# [Supplied passage]
:::::
[TUHS] SVR4 x86 -- Sources

Doug McIntyre merlyn at geeks.org
Wed Jul 20 09:17:41 AEST 2011


On Tue, Jul 12, 2011 at 07:53:46PM +1000, Nick Downing wrote:
> On Tue, Jul 12, 2011 at 5:54 PM, Wesley Parish
> <wes.parish at paradise.net.nz> wrote:
> > For what it's worth, if I remember correctly, 4.3BSD was one of the major
> > contributions to SVR4. I suspect that if it hadn't been, nobody would've bought it.
> 
> My understanding had been that BSD and SysV were quite distinct and
> that BSD forked off around the early research editions (V6 or V7?), 

Prior to SVR4, there were the two camps, with SVR3 being "business"
and BSD mostly being University/Research. With SVR4, things became
alot less distinct, and it was really only the linux camp that really
kept beating the drum that they were still so different. 

> if indeed 4.3BSD was a major contributor to SVR4 then it would have been
> in a few specific areas, 

It was more Sun with 4BSD based SunOS that contributed into SVR4 than
4.3BSD proper. At the time, that was some University somewhere, not what was
current in the Unix world.

> e.g. the sockets code, because SysV had its
> own competing idea called STREAMS that I believe was later discarded
> (or not used much) when the BSD sockets API became the de facto
> standard.
:::::
# [Tasks]
**a)** Retype the SVR4 post between "and BSD mostly" and "still so different.", inclusive.
**b)** Per the SVR4 post, what contributed more to SVR4 than 4.3BSD proper?

[Item position entries]
:::::
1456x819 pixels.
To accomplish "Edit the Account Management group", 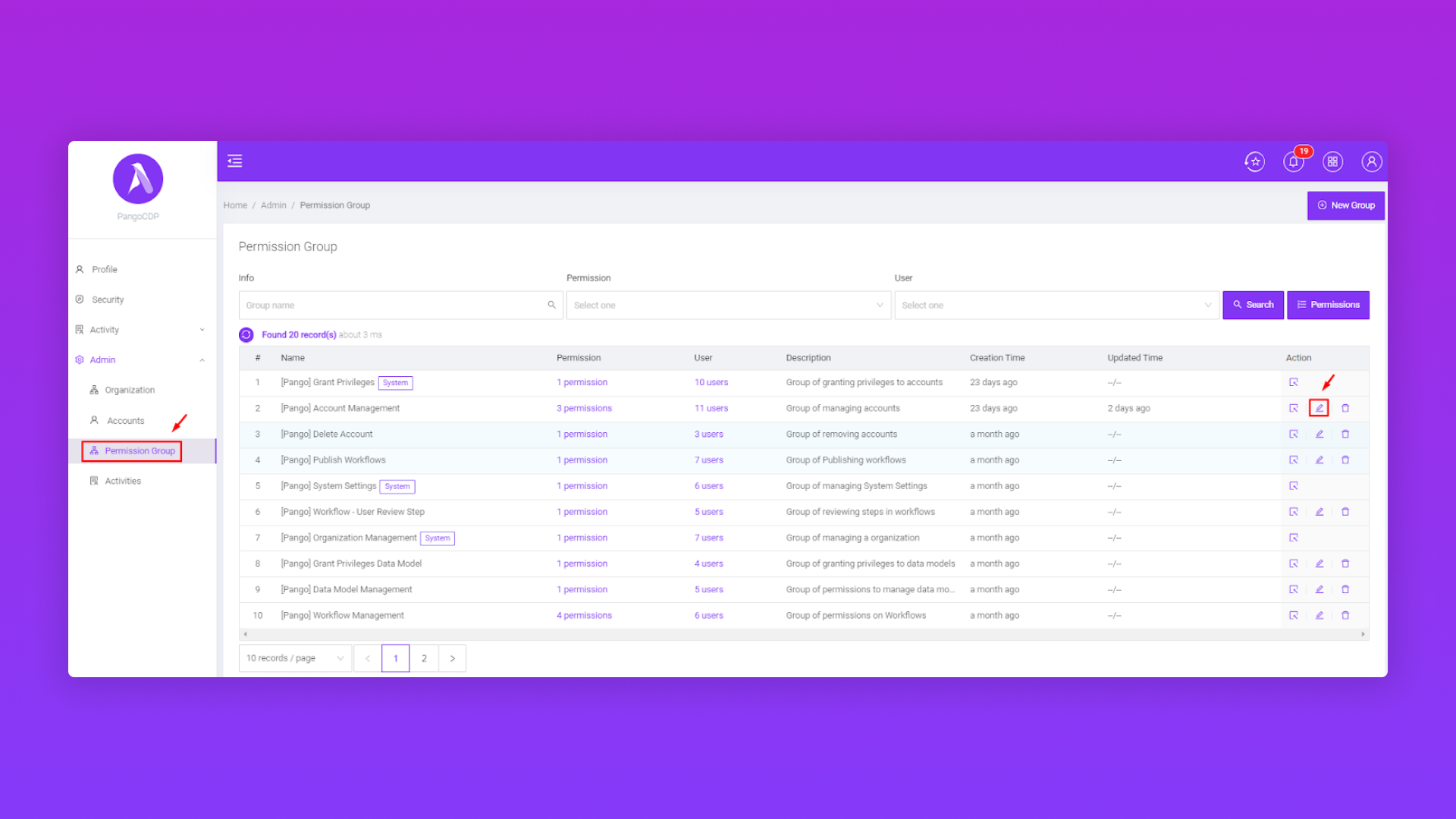I will tap(1319, 408).
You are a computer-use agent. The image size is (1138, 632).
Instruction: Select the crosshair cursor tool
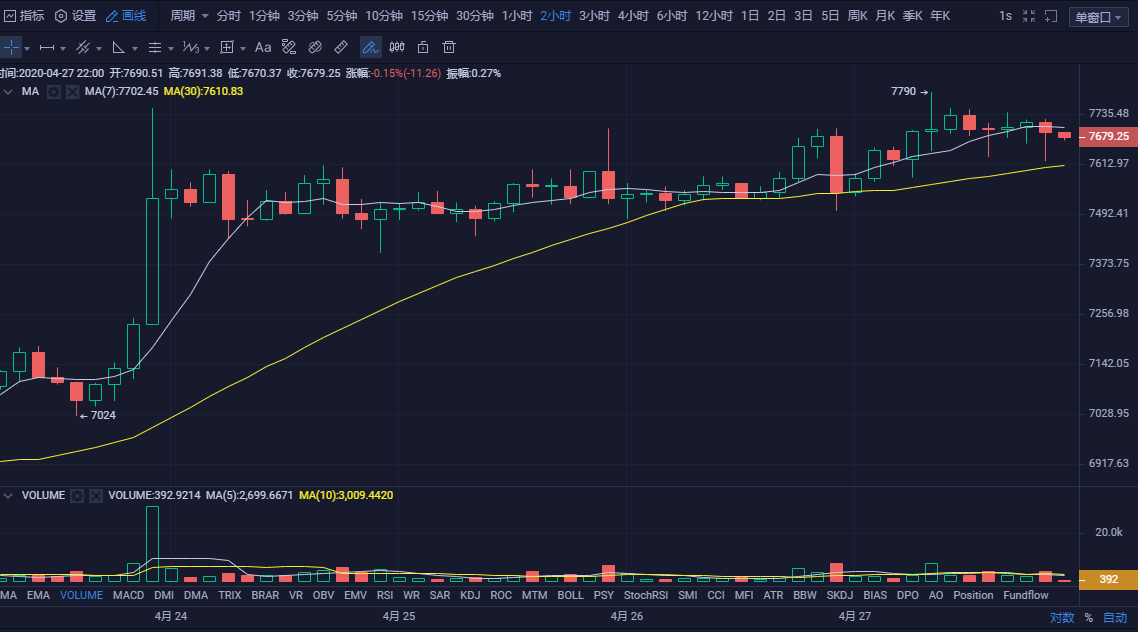(x=10, y=47)
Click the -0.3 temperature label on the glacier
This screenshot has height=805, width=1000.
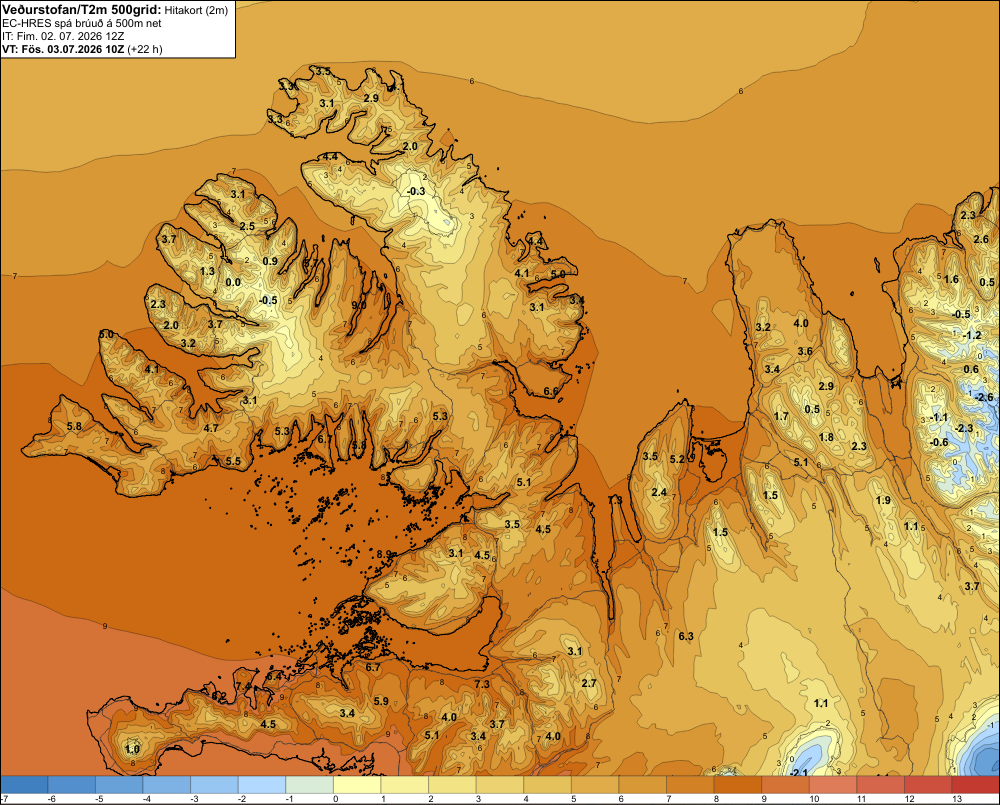pyautogui.click(x=416, y=191)
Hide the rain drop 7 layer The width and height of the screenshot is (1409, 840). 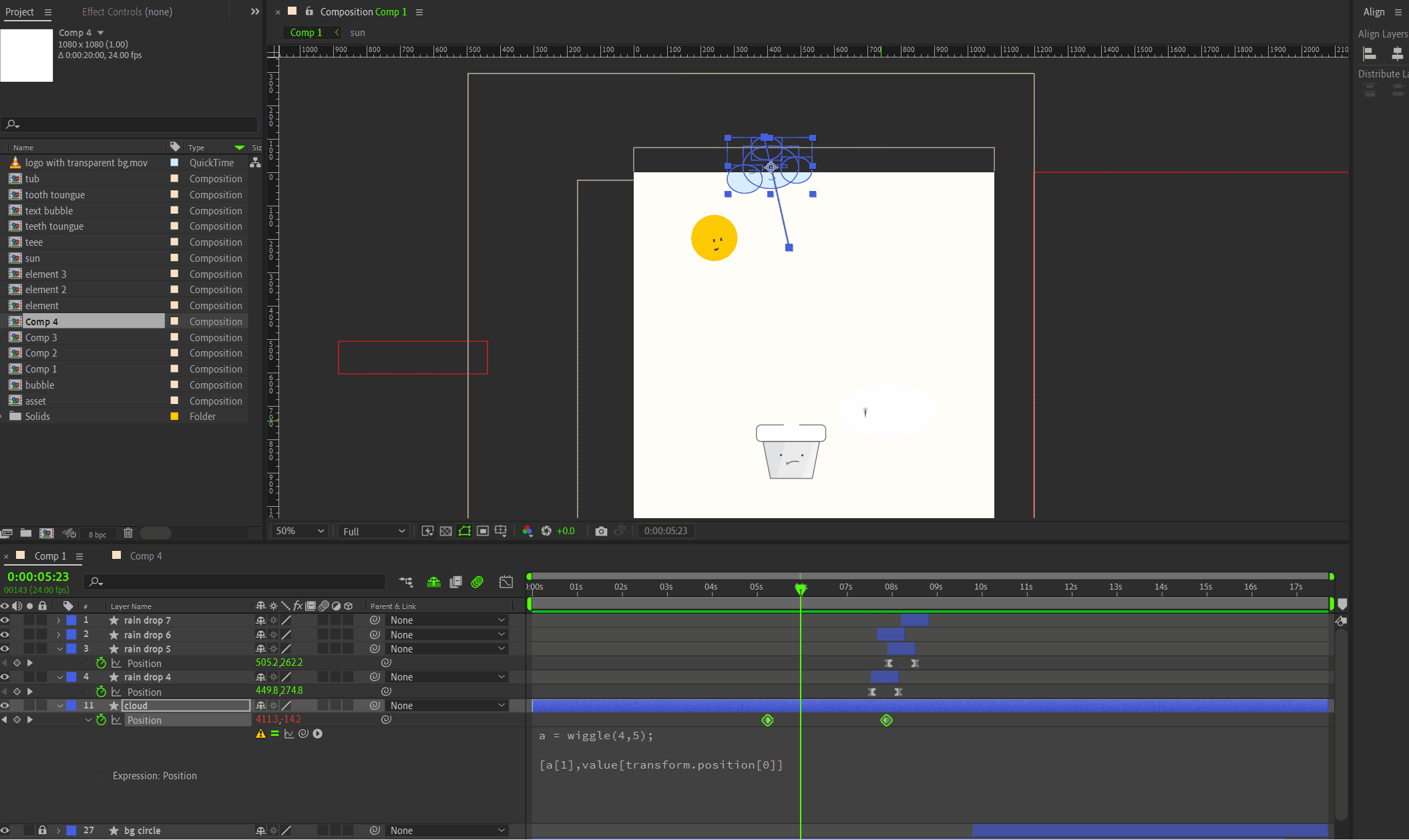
:::::
# [Response list]
**a)**
and BSD mostly being University/Research. With SVR4, things became
alot less distinct, and it was really only the linux camp that really
kept beating the drum that they were still so different.

**b)** Sun, with its 4BSD-based SunOS.